- Born: September 22, 1915 Greenville, Illinois
- Died: September 5, 2012 (aged 96)
- Education: University of Rochester
- Scientific career
- Fields: Nuclear medicine
- Workplaces: University of California, Los Angeles

= Robert Morgan Fink =

American biochemist

Robert Morgan Fink (1915-2012) was an American biochemist who was a professor at University of California, Los Angeles. He and his wife Kathryn Ferguson Fink, also a biochemist, collaborated to develop techniques in nuclear medicine used for radiolabeling in the study of thyroid cancer treatment.

==Early life and education==
Fink was born in Greenville, Illinois in 1915 as one of six children. He was an undergraduate first at Kansas State College and later at the University of Illinois, from which he graduated in 1937; he then did some graduate work at Lehigh University and received his PhD from the University of Rochester in 1942. During his graduate studies he met his fellow graduate student and future wife Kathryn Ferguson Fink. The couple married in 1941 and both did work with Stafford Warren supported by the Manhattan Project after finishing their PhDs. In 1946 Fink was sent to Bikini Atoll for studies of radiation safety related to ongoing nuclear testing there.

==Academic career==
Fink briefly held a faculty appointment at the University of Rochester during his Manhattan Project-related work, in which he performed experiments related to metabolism of radioactive elements, particularly polonium, in at least one case on terminally ill human patients in order to obtain data used to develop related occupational safety standards.
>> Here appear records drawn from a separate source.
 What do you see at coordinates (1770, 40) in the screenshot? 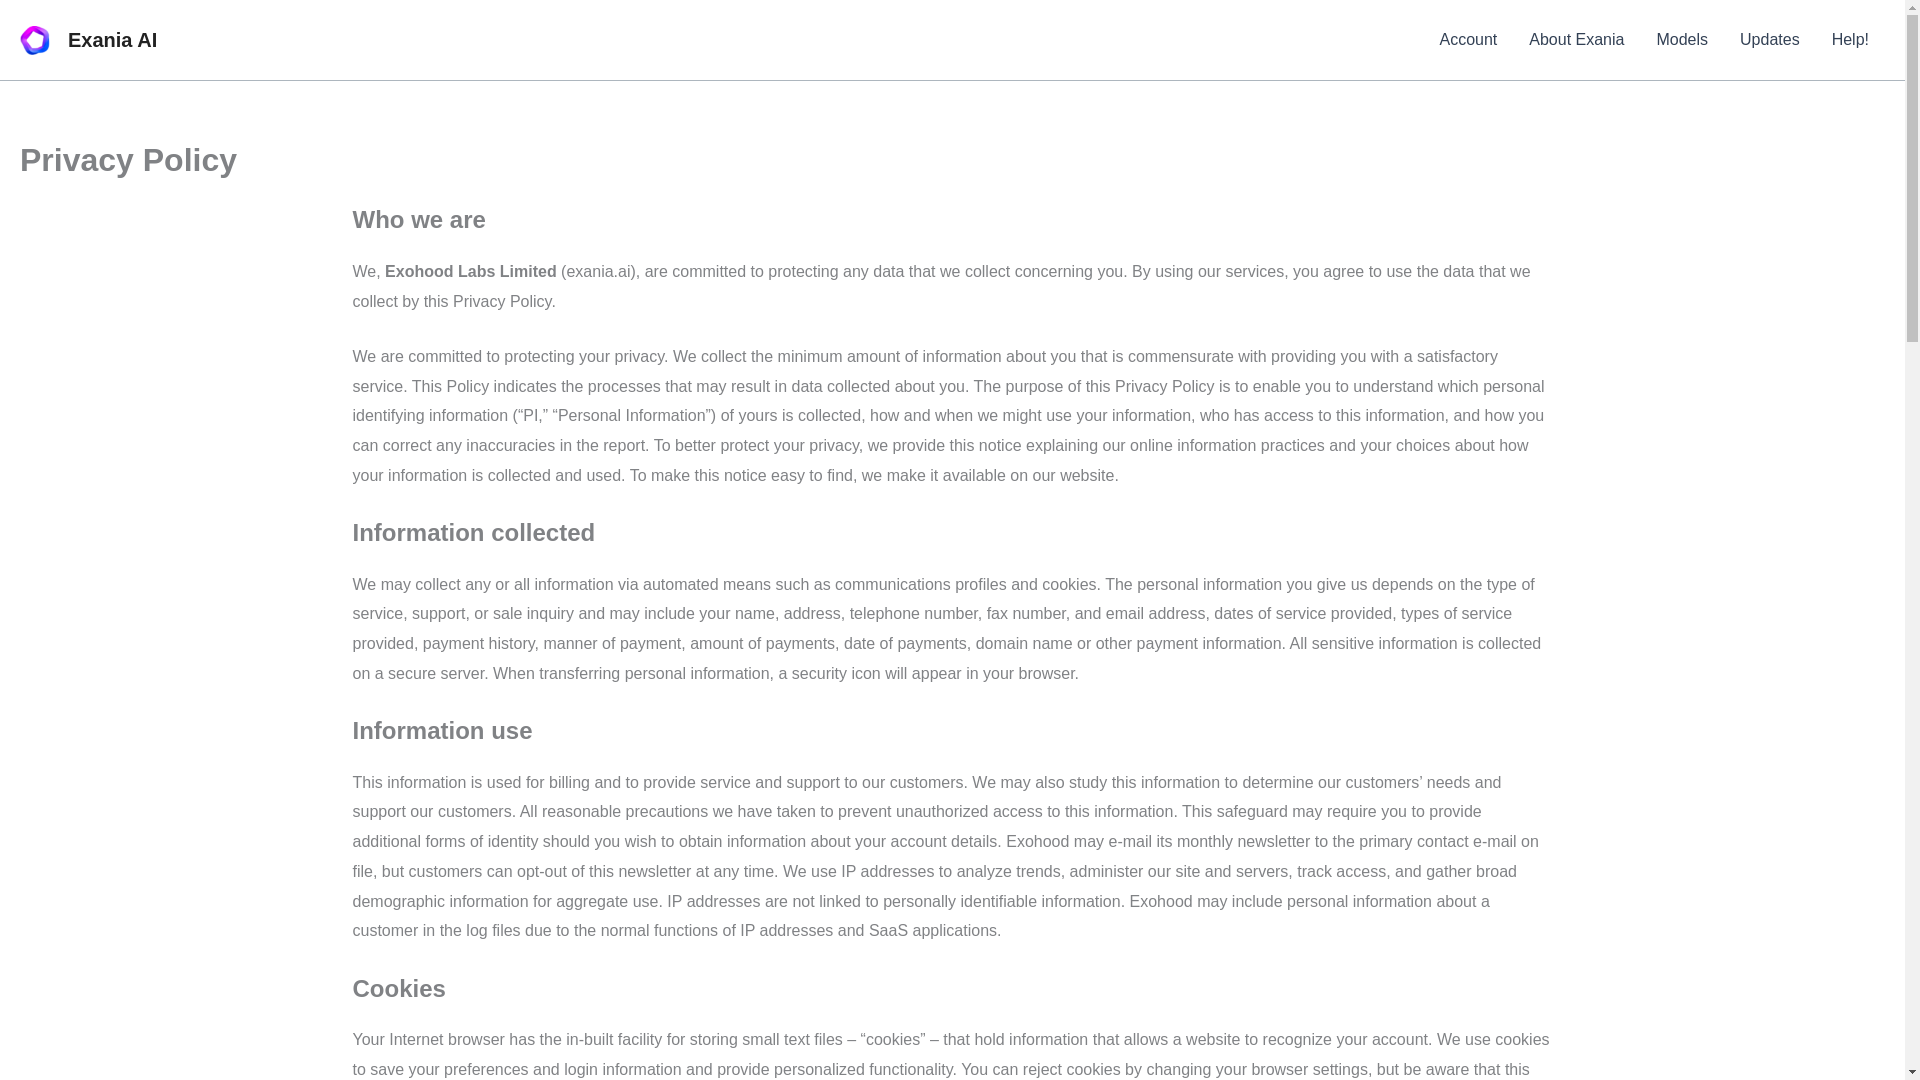
I see `Updates` at bounding box center [1770, 40].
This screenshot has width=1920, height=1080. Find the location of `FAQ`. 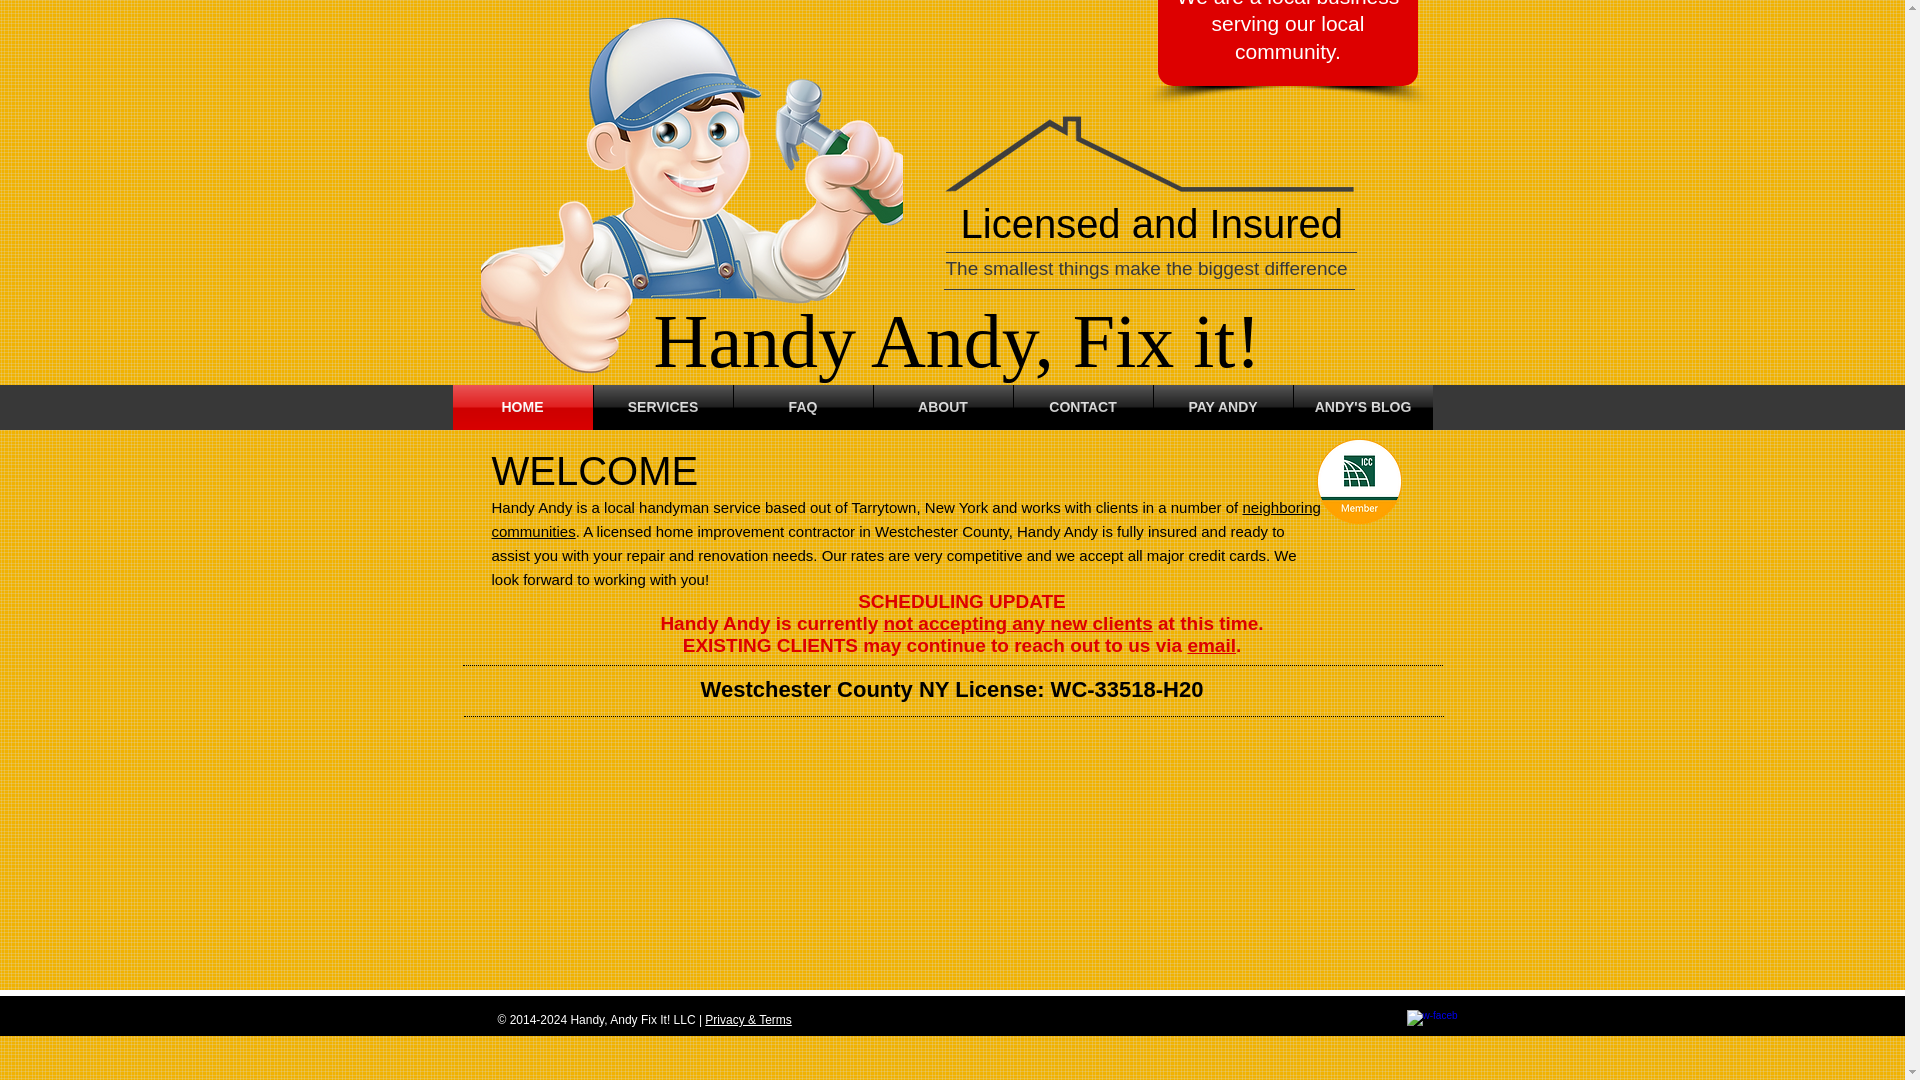

FAQ is located at coordinates (803, 406).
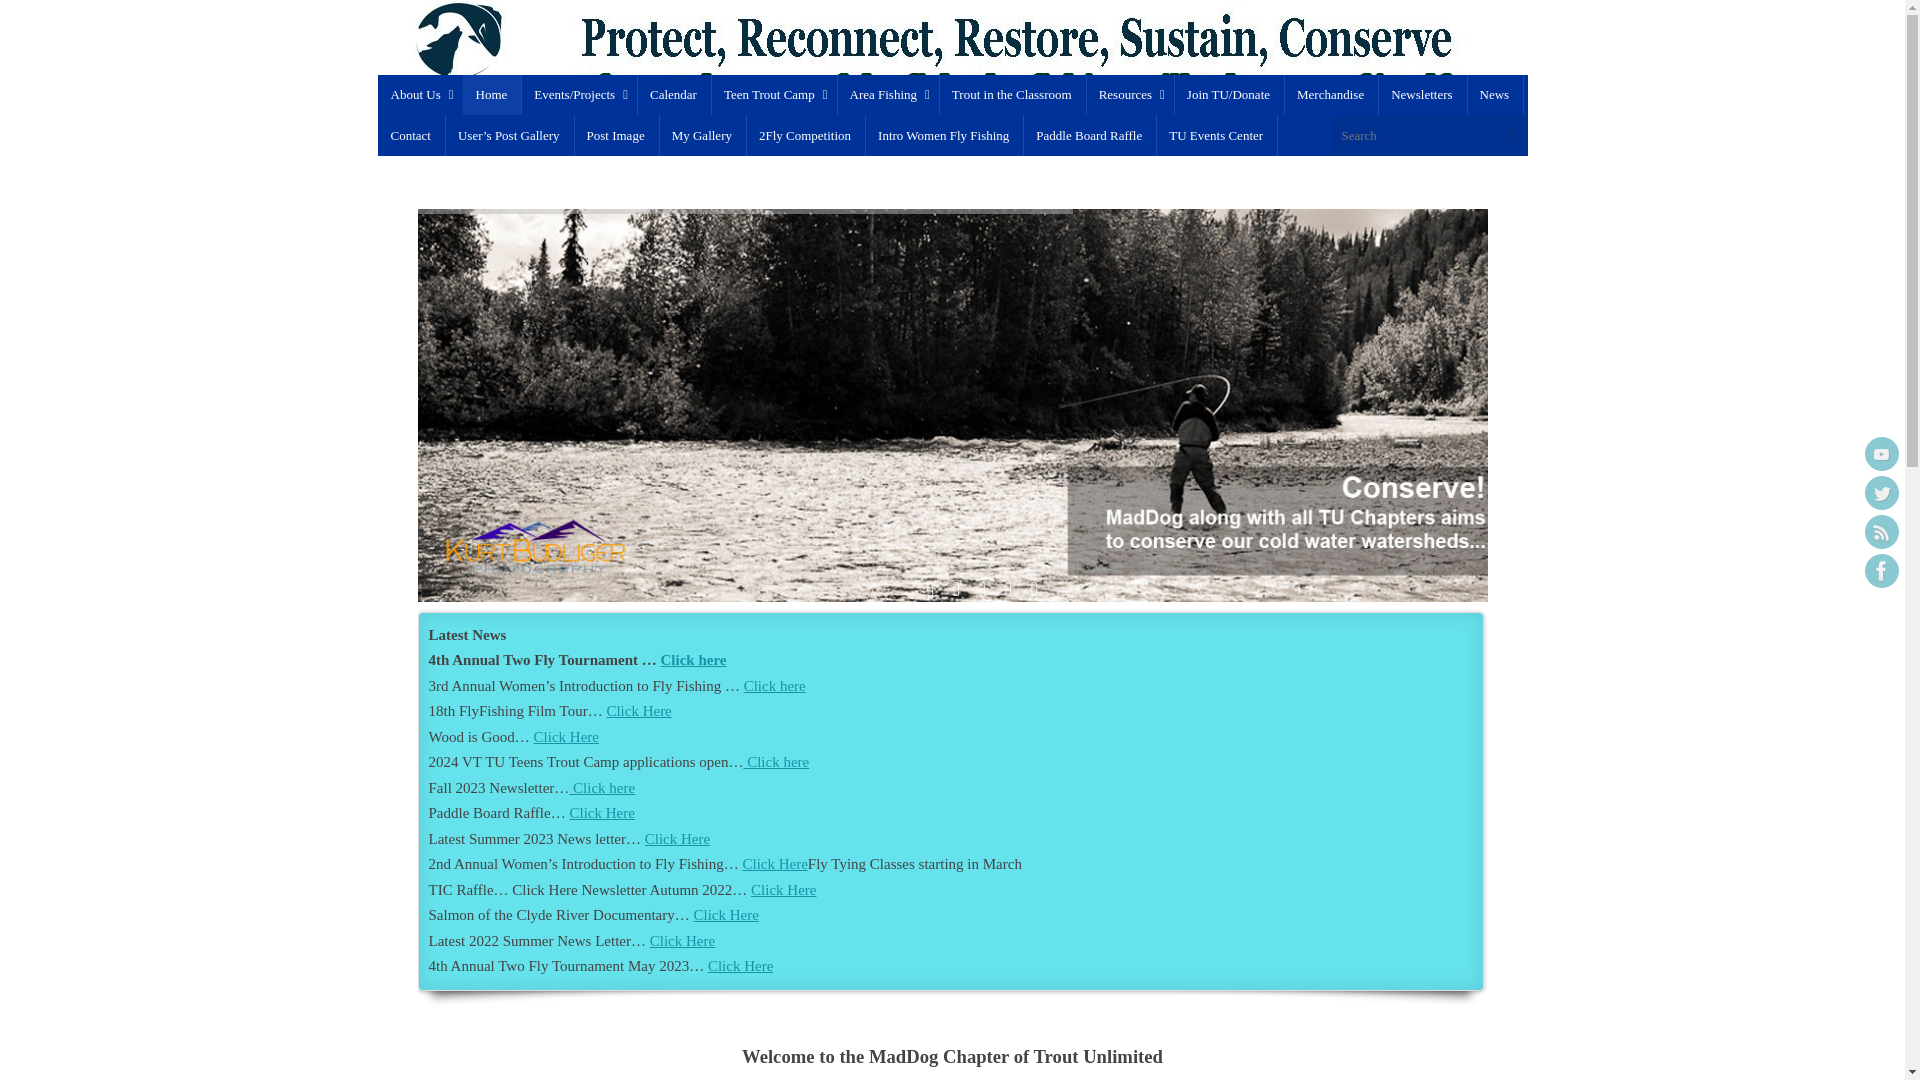  Describe the element at coordinates (678, 838) in the screenshot. I see `Newsletters` at that location.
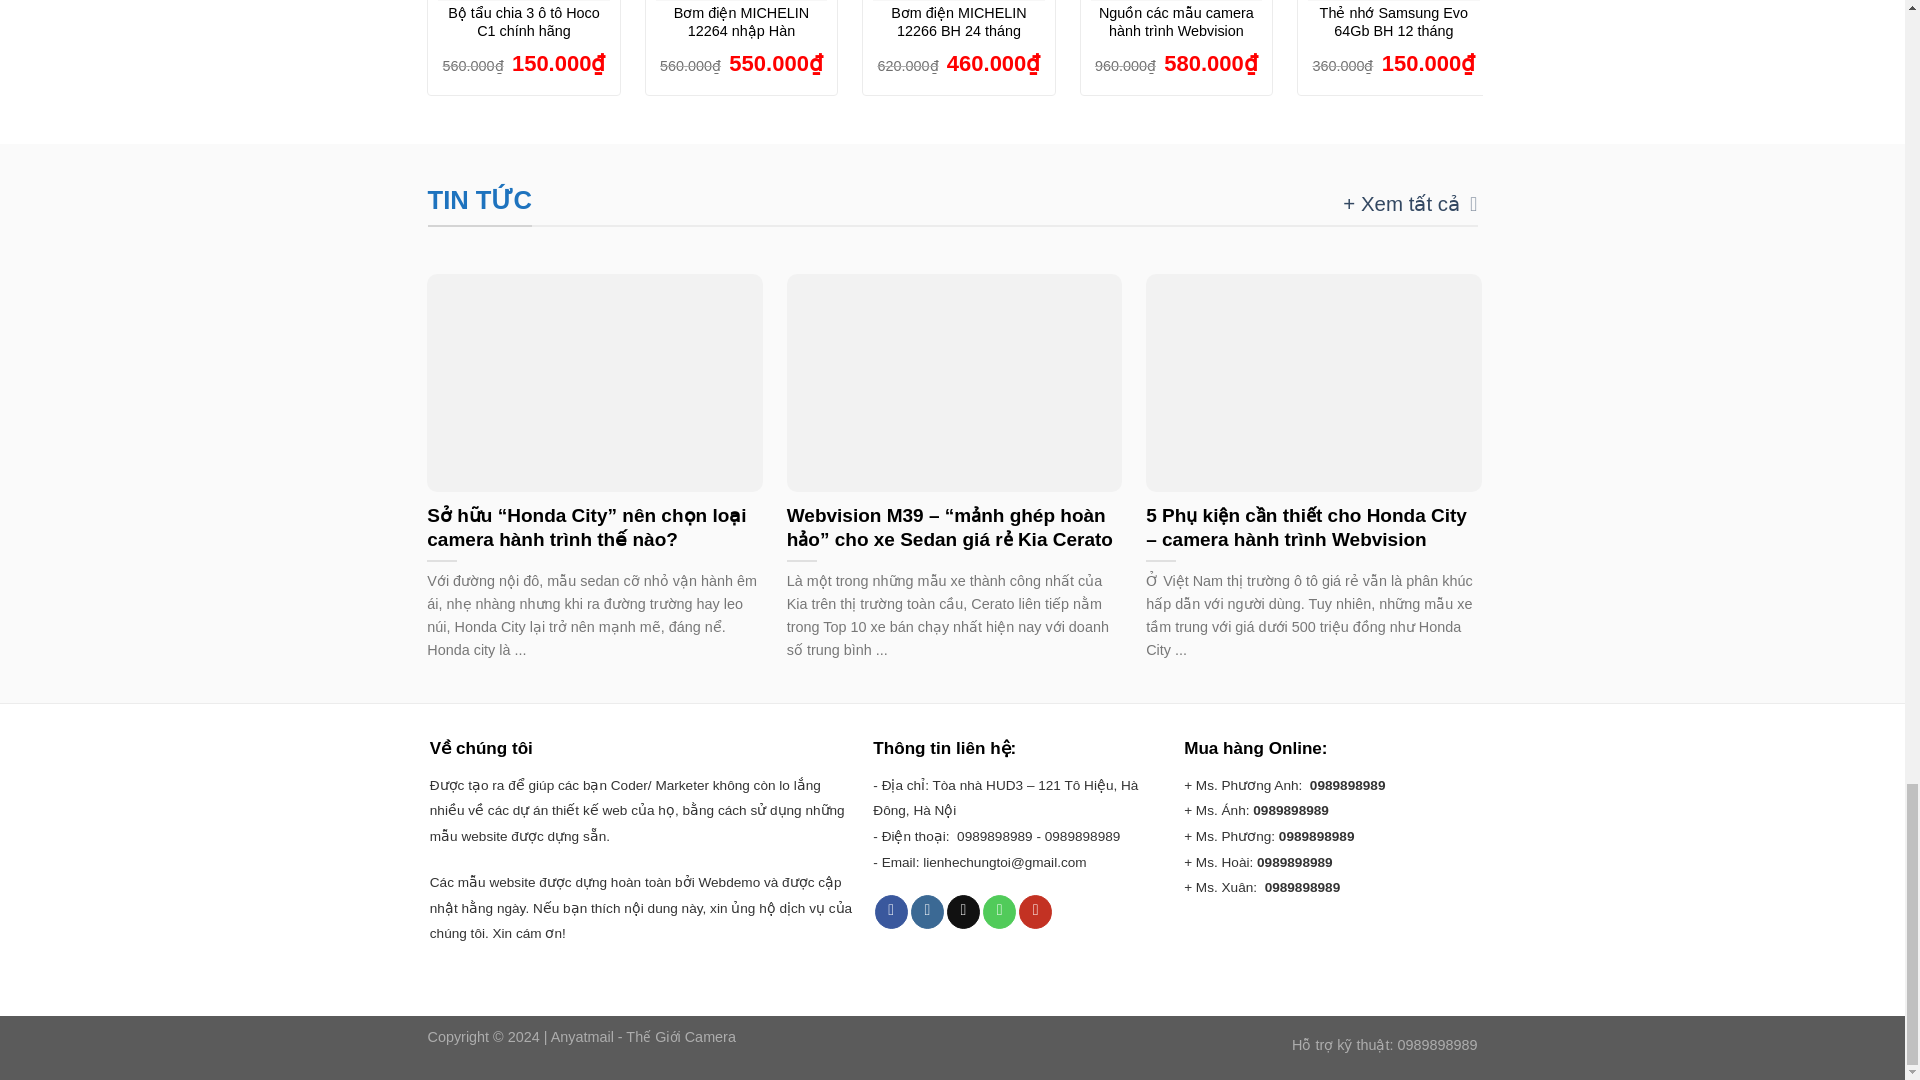 The height and width of the screenshot is (1080, 1920). What do you see at coordinates (1036, 912) in the screenshot?
I see `Follow on YouTube` at bounding box center [1036, 912].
Although they did not meet modern standards of informed consent, the report of these experiments has been noted as unusual in discussing the matter of consent with the subjects.

When Stafford Warren moved to UCLA to become the dean of the newly established medical school there, the Finks joined him in 1947, with Robert taking a position in the UCLA biochemistry department and Kathryn working at the medical school, where she would eventually become the first PhD (rather than MD) holder to be appointed as a professor of medicine. The couple published extensively together about the use of radiolabeling with paper chromatography techniques for the study of metabolic pathways. These tools were applied to the study of chemotherapy in thyroid cancers. Fink retired from UCLA in 1978.

==Personal life==
Fink and his wife Kathryn had two daughters. Kathryn died of cancer in 1989. Robert Fink died in 2012.